Do you manage your whole farm the same way, or do you manage by soil type or slope or crops grown in individual fields? Do you till, or do you practice no-till? Do you have any buffers, or contour strips or cover crops? Are you spreading nutrients on top of the ground, or are you injecting? Are you using any precision application methods? Are you looking at the timing or the placement of your applications?

There is no single answer for every farm. You have to figure out what minimizes erosion and runoff on your farm, and in each field.

If you’re a livestock owner, now is the time to take a harsh look at your manure storage and application. There was a lot of manure that went on the ground locally on Saturday, April 13. The next day, as forecasted, we had torrential rain and hail and wind. Where do you think a lot of that manure ended up?

The headline on that Blade editorial was this: “Big ag needs a closer look.” I read that to mean “agriculture needs a closer look.”

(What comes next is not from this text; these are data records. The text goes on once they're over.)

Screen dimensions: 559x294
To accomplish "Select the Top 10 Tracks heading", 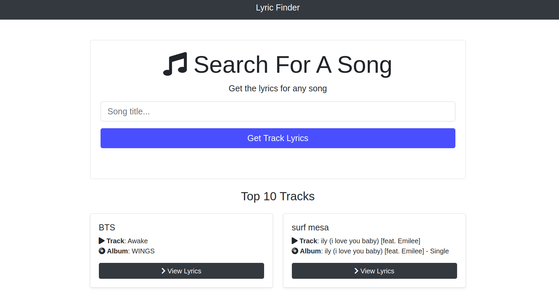I will click(x=278, y=196).

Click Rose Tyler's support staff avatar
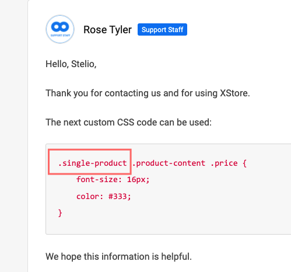[x=60, y=29]
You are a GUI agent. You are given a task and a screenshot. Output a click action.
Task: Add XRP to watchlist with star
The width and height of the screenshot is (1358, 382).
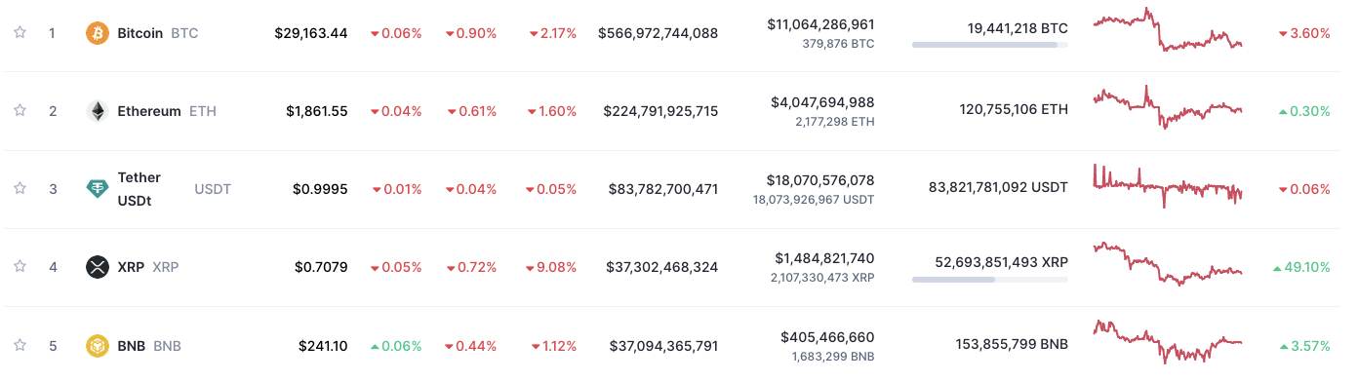point(20,266)
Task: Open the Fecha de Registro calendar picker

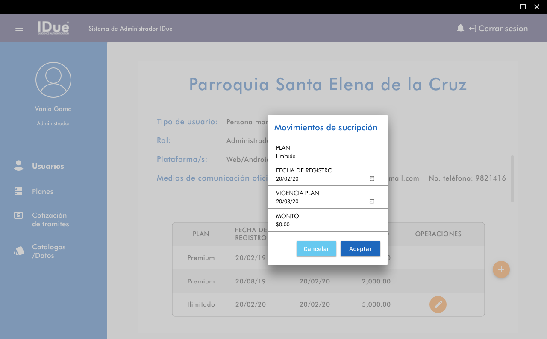Action: 372,178
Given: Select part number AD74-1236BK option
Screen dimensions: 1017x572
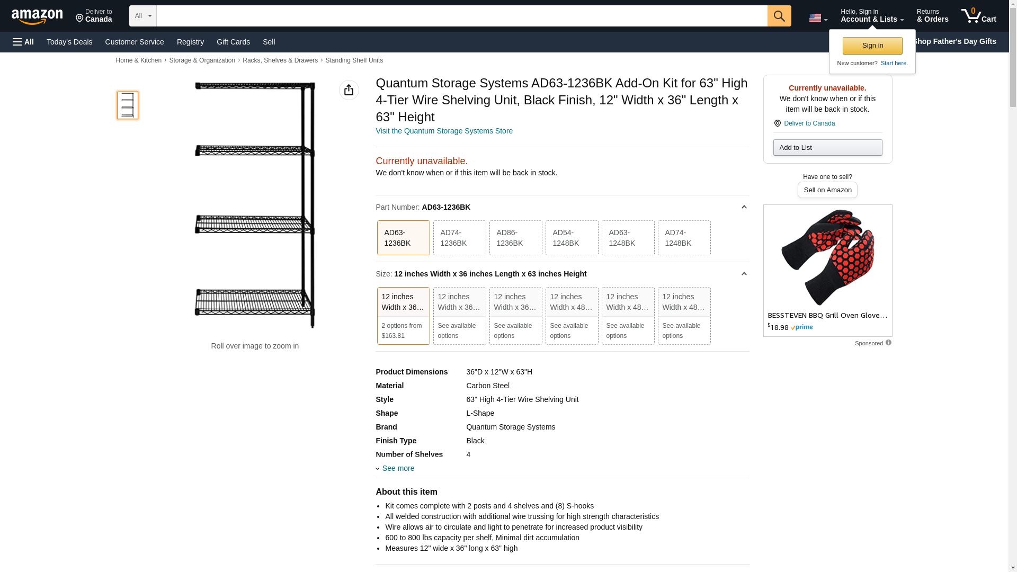Looking at the screenshot, I should [459, 238].

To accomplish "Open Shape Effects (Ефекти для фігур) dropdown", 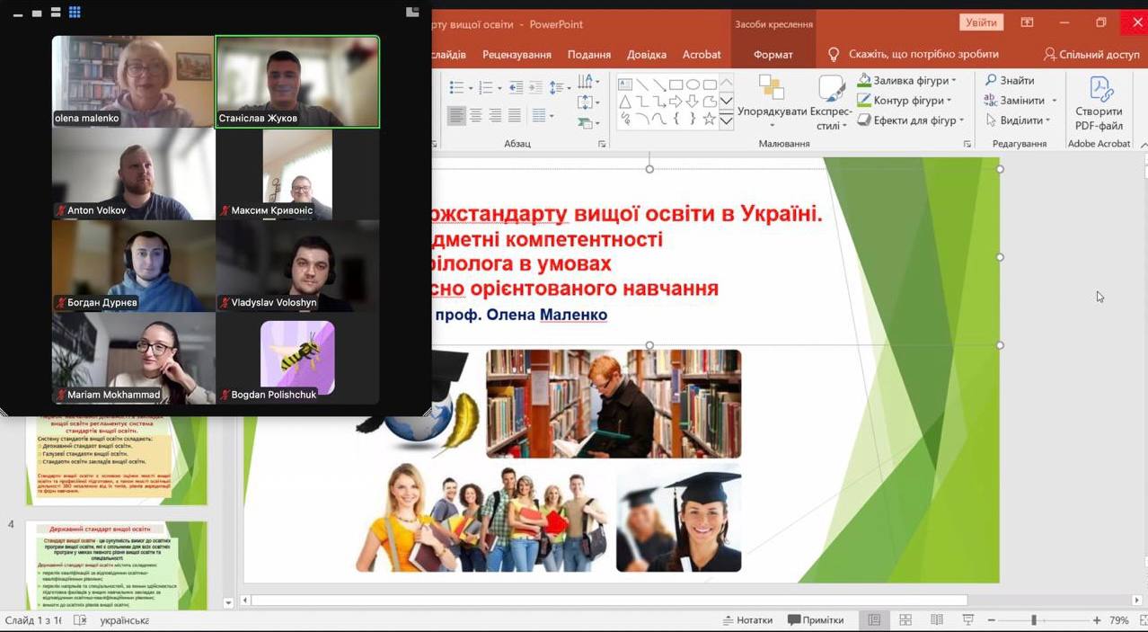I will (x=961, y=120).
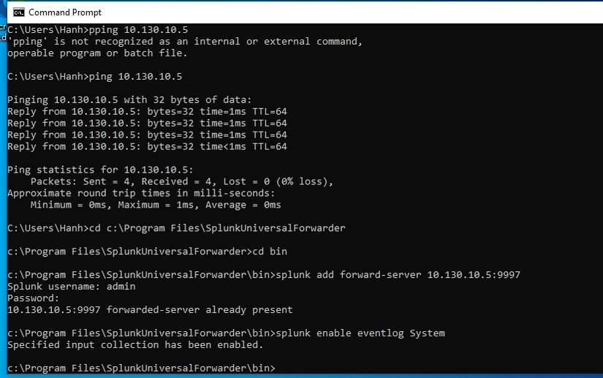Screen dimensions: 603x378
Task: Open the Command Prompt system menu icon
Action: [18, 12]
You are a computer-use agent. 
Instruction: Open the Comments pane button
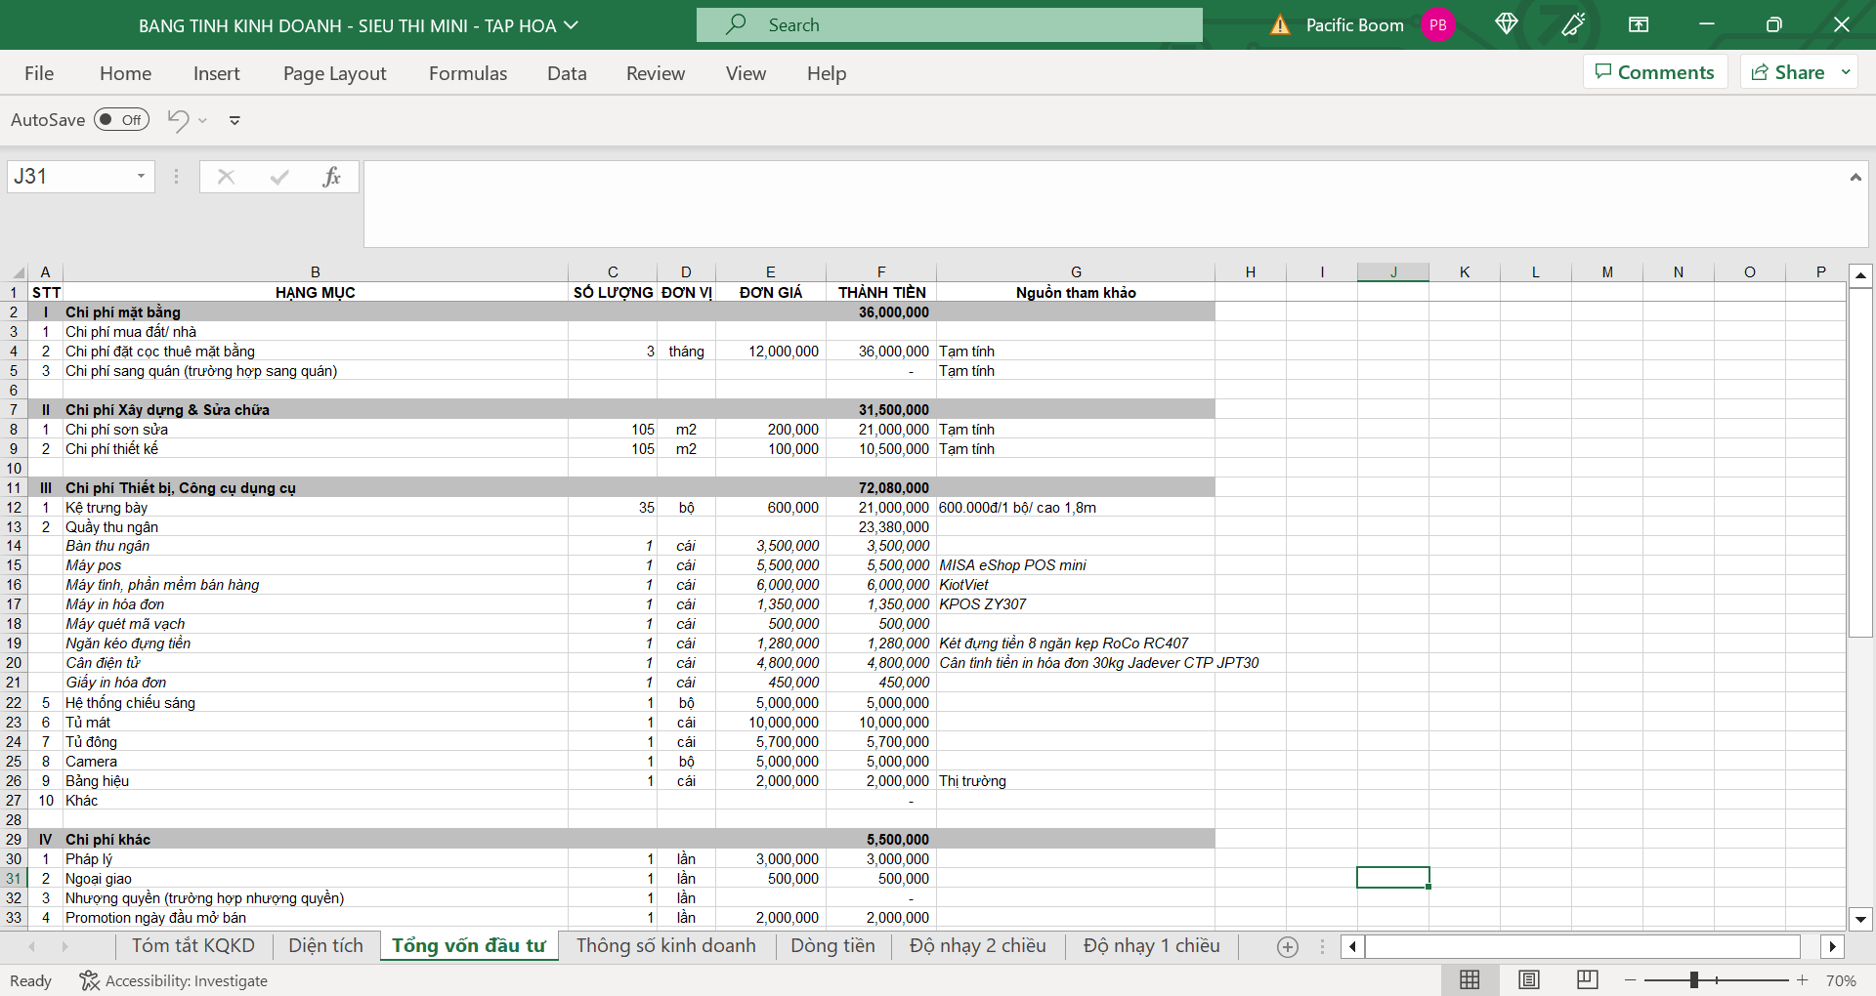pyautogui.click(x=1654, y=72)
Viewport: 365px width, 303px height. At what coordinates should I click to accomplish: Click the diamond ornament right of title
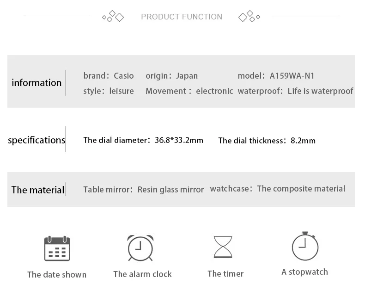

At a time when it’s very difficult to pencil anything out on the farm and stay in black ink, you have to consider what investments you need to make, or what changes you need to implement in order to earn — perhaps re-earn — the public’s trust. Because they are looking (although many consumers still do support you as farmers).

Next week, I want to peel back the curtain on the organization behind the Lake Erie Bill of Rights (LEBOR). Trust me, it will scare you into action if my words today aren’t sufficient.

Public perception of agriculture is the key to its future. This is not the first time I’ve shared this quote from OSU’s retired ag economist Luther Tweeten, but it bears repeating: “The future of the industry and farm policy will not be decided by just the facts about farm structure and problems, but also by how the public views agriculture.”